» **Click-target data**:
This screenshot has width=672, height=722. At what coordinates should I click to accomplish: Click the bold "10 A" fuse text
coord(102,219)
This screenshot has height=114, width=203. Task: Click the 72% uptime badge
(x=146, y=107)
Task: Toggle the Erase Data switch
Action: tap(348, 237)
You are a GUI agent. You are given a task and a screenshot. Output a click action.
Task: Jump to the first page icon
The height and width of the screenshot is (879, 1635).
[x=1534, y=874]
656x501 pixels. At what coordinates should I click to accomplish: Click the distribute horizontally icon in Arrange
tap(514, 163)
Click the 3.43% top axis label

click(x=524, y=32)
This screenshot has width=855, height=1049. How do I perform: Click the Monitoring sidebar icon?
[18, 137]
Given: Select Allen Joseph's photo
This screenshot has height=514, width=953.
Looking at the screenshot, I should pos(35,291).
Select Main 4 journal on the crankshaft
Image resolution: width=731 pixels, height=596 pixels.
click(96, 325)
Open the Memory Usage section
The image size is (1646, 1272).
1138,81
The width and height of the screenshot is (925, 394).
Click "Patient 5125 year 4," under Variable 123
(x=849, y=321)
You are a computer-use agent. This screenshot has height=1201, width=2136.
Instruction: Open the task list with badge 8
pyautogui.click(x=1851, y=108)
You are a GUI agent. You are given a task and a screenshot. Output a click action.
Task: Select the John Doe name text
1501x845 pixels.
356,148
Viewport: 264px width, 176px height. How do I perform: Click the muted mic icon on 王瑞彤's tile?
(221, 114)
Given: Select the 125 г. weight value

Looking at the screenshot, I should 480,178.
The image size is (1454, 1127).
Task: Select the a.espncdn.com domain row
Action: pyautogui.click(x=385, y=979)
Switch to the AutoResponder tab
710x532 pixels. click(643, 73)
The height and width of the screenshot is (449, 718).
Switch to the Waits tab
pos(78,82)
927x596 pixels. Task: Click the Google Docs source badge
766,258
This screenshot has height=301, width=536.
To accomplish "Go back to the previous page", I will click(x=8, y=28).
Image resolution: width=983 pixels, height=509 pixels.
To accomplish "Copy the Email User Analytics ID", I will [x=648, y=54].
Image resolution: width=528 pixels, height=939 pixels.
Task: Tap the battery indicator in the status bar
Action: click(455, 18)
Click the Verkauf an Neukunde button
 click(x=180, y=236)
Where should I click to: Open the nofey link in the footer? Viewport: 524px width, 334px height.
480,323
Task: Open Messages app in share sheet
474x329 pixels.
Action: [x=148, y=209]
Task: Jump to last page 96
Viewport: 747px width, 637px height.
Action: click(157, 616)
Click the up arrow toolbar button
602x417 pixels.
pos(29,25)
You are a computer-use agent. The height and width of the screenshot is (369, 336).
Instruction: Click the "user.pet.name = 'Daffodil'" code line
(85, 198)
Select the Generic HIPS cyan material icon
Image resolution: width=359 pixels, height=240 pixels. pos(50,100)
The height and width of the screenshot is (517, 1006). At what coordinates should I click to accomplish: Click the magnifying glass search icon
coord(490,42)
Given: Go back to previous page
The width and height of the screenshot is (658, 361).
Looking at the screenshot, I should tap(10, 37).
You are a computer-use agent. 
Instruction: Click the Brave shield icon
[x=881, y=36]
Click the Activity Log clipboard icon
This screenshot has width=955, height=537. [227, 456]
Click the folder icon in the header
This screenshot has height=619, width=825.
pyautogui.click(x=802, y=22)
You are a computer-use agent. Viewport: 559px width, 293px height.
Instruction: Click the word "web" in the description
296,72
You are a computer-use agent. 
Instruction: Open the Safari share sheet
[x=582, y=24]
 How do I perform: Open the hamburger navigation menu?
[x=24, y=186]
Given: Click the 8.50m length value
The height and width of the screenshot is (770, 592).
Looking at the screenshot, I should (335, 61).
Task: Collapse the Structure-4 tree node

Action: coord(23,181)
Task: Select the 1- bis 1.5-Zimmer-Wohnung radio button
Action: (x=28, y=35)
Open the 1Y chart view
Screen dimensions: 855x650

» **Stated task**:
Write out all of the records above again, line for line, without changing a single character.

» **Answer to the exercise**:
This screenshot has width=672, height=722. At what coordinates should I click to accomplish: Click the bold "10 A" fuse text
coord(102,219)
This screenshot has height=114, width=203. Task: Click the 72% uptime badge
(x=146, y=107)
Task: Toggle the Erase Data switch
Action: tap(348, 237)
You are a GUI agent. You are given a task and a screenshot. Output a click action.
Task: Jump to the first page icon
The height and width of the screenshot is (879, 1635).
[x=1534, y=874]
656x501 pixels. At what coordinates should I click to accomplish: Click the distribute horizontally icon in Arrange
tap(514, 163)
Click the 3.43% top axis label

click(x=524, y=32)
This screenshot has width=855, height=1049. How do I perform: Click the Monitoring sidebar icon?
[18, 137]
Given: Select Allen Joseph's photo
This screenshot has height=514, width=953.
Looking at the screenshot, I should pos(35,291).
Select Main 4 journal on the crankshaft
Image resolution: width=731 pixels, height=596 pixels.
click(96, 325)
Open the Memory Usage section
The image size is (1646, 1272).
1138,81
The width and height of the screenshot is (925, 394).
Click "Patient 5125 year 4," under Variable 123
(x=849, y=321)
You are a computer-use agent. This screenshot has height=1201, width=2136.
Instruction: Open the task list with badge 8
pyautogui.click(x=1851, y=108)
You are a GUI agent. You are given a task and a screenshot. Output a click action.
Task: Select the John Doe name text
1501x845 pixels.
356,148
Viewport: 264px width, 176px height. How do I perform: Click the muted mic icon on 王瑞彤's tile?
(221, 114)
Given: Select the 125 г. weight value

Looking at the screenshot, I should 480,178.
The image size is (1454, 1127).
Task: Select the a.espncdn.com domain row
Action: pyautogui.click(x=385, y=979)
Switch to the AutoResponder tab
710x532 pixels. click(643, 73)
The height and width of the screenshot is (449, 718).
Switch to the Waits tab
pos(78,82)
927x596 pixels. Task: Click the Google Docs source badge
766,258
This screenshot has height=301, width=536.
To accomplish "Go back to the previous page", I will click(x=8, y=28).
Image resolution: width=983 pixels, height=509 pixels.
To accomplish "Copy the Email User Analytics ID", I will [x=648, y=54].
Image resolution: width=528 pixels, height=939 pixels.
Task: Tap the battery indicator in the status bar
Action: click(455, 18)
Click the Verkauf an Neukunde button
 click(x=180, y=236)
Where should I click to: Open the nofey link in the footer? Viewport: 524px width, 334px height.
480,323
Task: Open Messages app in share sheet
474x329 pixels.
Action: [x=148, y=209]
Task: Jump to last page 96
Viewport: 747px width, 637px height.
Action: click(157, 616)
Click the up arrow toolbar button
602x417 pixels.
pos(29,25)
You are a computer-use agent. The height and width of the screenshot is (369, 336).
Instruction: Click the "user.pet.name = 'Daffodil'" code line
(85, 198)
Select the Generic HIPS cyan material icon
Image resolution: width=359 pixels, height=240 pixels. pos(50,100)
The height and width of the screenshot is (517, 1006). At what coordinates should I click to accomplish: Click the magnifying glass search icon
coord(490,42)
Given: Go back to previous page
The width and height of the screenshot is (658, 361).
Looking at the screenshot, I should tap(10, 37).
You are a computer-use agent. 
Instruction: Click the Brave shield icon
[x=881, y=36]
Click the Activity Log clipboard icon
This screenshot has width=955, height=537. [227, 456]
Click the folder icon in the header
This screenshot has height=619, width=825.
pyautogui.click(x=802, y=22)
You are a computer-use agent. Viewport: 559px width, 293px height.
Instruction: Click the word "web" in the description
296,72
You are a computer-use agent. 
Instruction: Open the Safari share sheet
[x=582, y=24]
 How do I perform: Open the hamburger navigation menu?
[x=24, y=186]
Given: Click the 8.50m length value
The height and width of the screenshot is (770, 592).
Looking at the screenshot, I should (335, 61).
Task: Collapse the Structure-4 tree node

Action: coord(23,181)
Task: Select the 1- bis 1.5-Zimmer-Wohnung radio button
Action: (x=28, y=35)
Open the 1Y chart view
Screen dimensions: 855x650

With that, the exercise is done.